TASK STATEMENT: Pick out all lines of the entries that include the word "agent" and copy them.

*** Opening RECORDS SUPPLIED ***

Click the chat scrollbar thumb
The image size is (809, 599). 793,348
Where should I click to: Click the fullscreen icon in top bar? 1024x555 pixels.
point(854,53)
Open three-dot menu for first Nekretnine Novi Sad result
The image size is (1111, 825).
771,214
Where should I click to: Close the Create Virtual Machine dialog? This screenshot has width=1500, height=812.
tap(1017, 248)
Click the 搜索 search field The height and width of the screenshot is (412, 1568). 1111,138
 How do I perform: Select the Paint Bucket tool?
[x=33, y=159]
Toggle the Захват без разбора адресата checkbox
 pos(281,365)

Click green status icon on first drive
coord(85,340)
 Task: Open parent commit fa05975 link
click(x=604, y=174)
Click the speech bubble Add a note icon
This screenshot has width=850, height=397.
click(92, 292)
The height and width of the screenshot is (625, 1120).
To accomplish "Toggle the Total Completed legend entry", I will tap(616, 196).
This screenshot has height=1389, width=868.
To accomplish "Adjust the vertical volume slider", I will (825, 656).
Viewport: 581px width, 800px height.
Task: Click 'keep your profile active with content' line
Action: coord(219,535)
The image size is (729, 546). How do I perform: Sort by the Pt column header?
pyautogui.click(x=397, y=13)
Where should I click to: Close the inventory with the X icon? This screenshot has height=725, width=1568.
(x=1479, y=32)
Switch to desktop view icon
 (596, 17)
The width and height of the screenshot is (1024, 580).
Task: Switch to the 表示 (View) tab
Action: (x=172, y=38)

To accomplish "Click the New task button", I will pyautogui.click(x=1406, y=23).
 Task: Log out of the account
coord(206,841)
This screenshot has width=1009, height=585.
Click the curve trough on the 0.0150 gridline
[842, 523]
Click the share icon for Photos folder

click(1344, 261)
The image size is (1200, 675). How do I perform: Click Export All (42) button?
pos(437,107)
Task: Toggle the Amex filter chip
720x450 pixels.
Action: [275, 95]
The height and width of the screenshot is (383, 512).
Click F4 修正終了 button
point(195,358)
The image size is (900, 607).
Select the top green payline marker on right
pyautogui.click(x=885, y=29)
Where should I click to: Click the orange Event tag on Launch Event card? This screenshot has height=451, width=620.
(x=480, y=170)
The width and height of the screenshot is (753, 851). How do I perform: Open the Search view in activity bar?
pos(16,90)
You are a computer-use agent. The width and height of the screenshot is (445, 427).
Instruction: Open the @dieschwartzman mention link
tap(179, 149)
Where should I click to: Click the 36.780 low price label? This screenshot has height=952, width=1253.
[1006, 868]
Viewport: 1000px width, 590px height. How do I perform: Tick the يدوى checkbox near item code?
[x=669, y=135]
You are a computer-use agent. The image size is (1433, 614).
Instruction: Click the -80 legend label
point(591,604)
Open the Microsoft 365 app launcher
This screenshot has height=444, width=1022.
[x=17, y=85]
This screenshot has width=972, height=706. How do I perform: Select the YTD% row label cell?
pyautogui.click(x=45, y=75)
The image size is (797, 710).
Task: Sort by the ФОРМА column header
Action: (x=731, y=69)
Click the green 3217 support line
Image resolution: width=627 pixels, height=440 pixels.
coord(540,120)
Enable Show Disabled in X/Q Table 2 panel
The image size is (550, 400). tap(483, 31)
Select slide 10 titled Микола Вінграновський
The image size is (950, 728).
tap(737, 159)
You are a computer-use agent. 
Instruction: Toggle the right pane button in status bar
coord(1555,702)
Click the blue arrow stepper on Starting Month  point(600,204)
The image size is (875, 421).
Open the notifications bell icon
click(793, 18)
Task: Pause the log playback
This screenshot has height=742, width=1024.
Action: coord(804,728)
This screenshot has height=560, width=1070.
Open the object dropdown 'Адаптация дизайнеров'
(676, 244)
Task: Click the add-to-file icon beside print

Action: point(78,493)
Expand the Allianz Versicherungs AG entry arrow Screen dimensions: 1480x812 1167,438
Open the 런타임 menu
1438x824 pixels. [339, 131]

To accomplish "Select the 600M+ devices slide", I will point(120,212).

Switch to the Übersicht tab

*** Closing RECORDS SUPPLIED ***

FINISHED TASK:
You are a computer-use agent. The width and height of the screenshot is (445, 427).
You are a computer-use agent. The image size is (1433, 614).
You are a computer-use agent. 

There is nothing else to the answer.